Randall: [Truman] has become an inspiration to hundreds and thousands of people who work in as EMT's to tell them that, you know, anything is possible. Don't give up on anybody. And remember, that his survival involved a lot of things. It involved being dragged along by that railroad 50 feet, holding onto that iron bar. Given the size of that yard and they didn't know where he was, it should have taken them a lot longer to find Truman. If anything had happened in a different way or out of sequence or so many other, so many things that could have gone wrong, and by the odds, should have gone wrong.
Indre: On the other hand, the things that we've learned haven't seemed totally out of the ordinary for me. As soon as Dr. Smith saw Truman, he felt that it was a survivable injury. The fact that he didn't pass out made sense because there was no head trauma.
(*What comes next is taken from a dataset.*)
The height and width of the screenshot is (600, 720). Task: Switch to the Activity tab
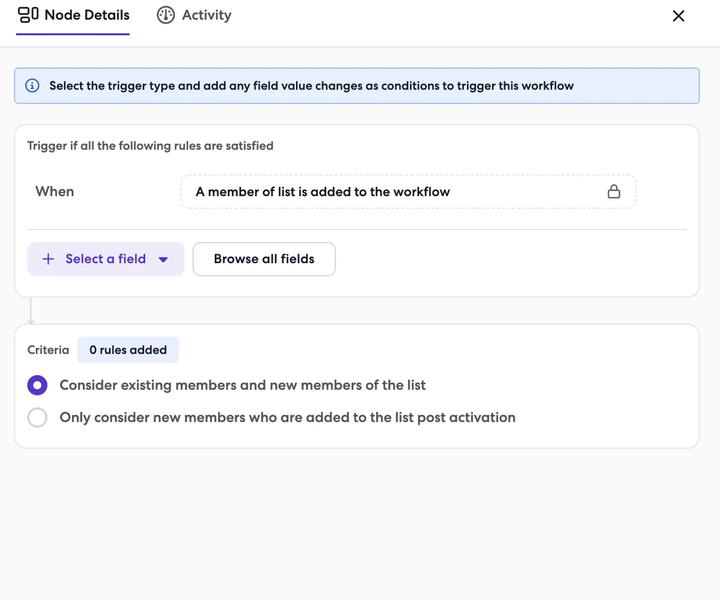194,15
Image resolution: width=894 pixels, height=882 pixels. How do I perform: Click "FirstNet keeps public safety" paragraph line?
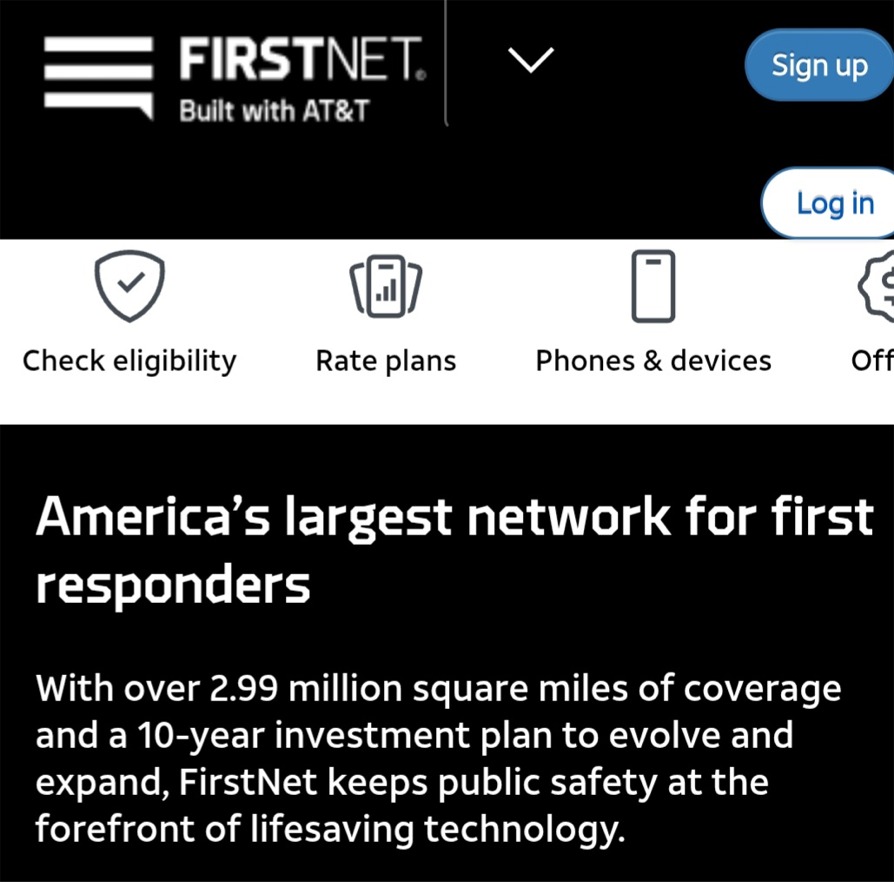(361, 783)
And the fact that he didn't bleed out makes sense because they were using this procedure called permissive hypotension, which is sort of the newest and greatest way of treating that kind of blood loss. It seems like the power of modern medicine. I have a hard time calling this a miracle, but I was very much moved by the story of Truman.
Randall: I will call it a miracle, but it's important to me that we have agreed that Truman is this inspirational figure. He's inspired a lot of other people and he's inspiring us. And, that's almost a miracle that we agree.